La Gambie rejoint donc le camps des abolitionnistes tout comme la Tanzanie qui a pris cette décision la même semaine. Rappelons que dans des pays comme la République de Centrafrique, le Tchad, la Guinée, le Mali et le Niger sont des pays où il y a actuellement plus de 60% des filles qui sont mariées avant leur 18 ans. Bien sûr, c’est dans les 20% les plus précaires de la population que l’on trouve encore ce genre de pratique, pour les raisons citées plus haut.
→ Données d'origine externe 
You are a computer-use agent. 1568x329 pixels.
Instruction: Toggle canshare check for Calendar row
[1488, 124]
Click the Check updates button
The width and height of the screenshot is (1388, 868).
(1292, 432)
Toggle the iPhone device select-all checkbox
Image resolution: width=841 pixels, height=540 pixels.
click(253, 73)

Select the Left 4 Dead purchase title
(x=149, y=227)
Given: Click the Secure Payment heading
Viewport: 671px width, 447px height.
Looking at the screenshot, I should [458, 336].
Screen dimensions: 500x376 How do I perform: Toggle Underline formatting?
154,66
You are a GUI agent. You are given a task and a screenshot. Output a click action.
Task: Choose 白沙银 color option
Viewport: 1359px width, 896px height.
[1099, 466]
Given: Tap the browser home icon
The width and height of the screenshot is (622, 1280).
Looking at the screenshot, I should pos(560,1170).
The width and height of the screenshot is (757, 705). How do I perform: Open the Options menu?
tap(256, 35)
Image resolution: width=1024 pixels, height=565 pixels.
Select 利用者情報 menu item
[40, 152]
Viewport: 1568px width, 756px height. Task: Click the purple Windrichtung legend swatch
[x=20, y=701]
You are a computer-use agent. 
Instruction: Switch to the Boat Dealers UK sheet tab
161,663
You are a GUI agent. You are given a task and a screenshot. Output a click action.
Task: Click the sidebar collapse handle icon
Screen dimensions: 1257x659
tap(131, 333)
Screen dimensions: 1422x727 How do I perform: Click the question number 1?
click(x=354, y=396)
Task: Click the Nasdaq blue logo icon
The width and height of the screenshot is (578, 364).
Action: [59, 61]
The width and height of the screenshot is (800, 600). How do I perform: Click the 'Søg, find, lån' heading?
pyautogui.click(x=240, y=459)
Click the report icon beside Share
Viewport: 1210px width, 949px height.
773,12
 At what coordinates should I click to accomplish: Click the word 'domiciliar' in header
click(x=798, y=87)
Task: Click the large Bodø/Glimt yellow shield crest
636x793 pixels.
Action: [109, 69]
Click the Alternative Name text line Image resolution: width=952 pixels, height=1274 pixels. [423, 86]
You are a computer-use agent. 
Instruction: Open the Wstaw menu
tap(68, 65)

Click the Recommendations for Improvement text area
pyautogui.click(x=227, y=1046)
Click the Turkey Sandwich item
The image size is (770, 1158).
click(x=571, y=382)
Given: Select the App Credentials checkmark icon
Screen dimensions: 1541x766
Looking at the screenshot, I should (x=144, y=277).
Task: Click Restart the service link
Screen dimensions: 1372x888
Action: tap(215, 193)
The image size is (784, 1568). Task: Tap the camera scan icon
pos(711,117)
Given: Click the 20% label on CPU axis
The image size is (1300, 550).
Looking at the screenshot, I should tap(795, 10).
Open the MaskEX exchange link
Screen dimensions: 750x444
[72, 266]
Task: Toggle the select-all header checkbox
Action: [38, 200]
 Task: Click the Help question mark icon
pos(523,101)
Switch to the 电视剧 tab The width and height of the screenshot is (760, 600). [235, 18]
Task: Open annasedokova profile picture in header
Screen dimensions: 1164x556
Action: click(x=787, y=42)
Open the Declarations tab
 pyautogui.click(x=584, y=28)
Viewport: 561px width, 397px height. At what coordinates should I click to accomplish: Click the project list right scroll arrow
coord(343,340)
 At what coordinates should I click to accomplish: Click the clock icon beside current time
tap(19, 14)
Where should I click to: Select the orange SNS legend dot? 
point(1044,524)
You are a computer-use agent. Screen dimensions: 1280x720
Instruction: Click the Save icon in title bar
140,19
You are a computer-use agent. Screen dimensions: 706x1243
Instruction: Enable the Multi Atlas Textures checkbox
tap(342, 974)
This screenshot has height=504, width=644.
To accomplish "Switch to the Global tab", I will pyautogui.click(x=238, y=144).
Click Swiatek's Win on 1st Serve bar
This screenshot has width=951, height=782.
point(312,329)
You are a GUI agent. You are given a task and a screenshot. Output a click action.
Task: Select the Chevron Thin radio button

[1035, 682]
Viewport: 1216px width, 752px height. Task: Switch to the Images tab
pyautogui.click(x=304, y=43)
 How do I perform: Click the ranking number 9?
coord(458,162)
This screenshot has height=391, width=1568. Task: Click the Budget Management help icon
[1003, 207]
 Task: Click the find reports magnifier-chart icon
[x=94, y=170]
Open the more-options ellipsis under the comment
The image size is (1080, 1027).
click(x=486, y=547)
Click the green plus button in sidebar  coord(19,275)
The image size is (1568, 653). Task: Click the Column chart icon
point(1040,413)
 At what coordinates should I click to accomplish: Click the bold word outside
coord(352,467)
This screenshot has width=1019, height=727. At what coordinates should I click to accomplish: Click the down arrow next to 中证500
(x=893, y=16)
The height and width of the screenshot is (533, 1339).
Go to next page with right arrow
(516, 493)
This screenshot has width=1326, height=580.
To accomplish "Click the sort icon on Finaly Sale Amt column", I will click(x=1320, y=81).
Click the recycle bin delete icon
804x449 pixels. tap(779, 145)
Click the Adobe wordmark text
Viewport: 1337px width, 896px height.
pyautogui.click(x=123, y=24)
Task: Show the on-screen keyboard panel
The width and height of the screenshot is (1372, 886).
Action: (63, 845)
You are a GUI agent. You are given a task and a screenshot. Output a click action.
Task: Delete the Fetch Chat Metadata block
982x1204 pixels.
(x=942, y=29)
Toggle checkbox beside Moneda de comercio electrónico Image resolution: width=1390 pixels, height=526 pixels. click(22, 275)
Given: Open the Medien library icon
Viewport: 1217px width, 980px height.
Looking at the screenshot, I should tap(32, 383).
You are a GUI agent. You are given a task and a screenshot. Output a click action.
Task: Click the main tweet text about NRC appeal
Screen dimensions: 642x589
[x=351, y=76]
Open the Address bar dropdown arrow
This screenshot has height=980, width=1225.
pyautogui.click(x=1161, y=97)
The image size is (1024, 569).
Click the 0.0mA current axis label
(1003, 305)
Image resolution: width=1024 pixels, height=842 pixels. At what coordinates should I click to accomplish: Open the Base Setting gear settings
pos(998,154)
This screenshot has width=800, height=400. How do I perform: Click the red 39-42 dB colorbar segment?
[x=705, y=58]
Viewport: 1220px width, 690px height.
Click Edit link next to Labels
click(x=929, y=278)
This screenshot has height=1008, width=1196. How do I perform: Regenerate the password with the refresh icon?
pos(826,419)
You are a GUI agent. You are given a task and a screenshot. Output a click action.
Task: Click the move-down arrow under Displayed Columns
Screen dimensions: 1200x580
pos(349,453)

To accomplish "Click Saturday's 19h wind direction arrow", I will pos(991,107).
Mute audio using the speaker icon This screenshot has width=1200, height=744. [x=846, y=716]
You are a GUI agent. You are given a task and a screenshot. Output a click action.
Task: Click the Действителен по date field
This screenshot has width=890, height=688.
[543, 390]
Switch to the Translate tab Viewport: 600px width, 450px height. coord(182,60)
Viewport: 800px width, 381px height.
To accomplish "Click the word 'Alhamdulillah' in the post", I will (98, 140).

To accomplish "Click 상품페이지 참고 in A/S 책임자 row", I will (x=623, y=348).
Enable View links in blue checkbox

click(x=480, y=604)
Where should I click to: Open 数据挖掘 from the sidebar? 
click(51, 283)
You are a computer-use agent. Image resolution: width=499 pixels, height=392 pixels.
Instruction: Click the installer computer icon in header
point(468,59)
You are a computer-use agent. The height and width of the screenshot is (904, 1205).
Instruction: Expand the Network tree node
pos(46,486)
Le mariage des fillettes représente un danger pour leur éducation, leurs maris ne les envoyant pas à l’école, mais aussi quant aux grosses prématurées, qui augmentent le chiffre de mortalité infantile, elles sont d’ailleurs plus vulnérables aux MST. Les cas de maltraitances sont aussi plus nombreux dans le cadre de mariages prématurés afin de rendre la jeune mariée « plus dociles » pour plus tard.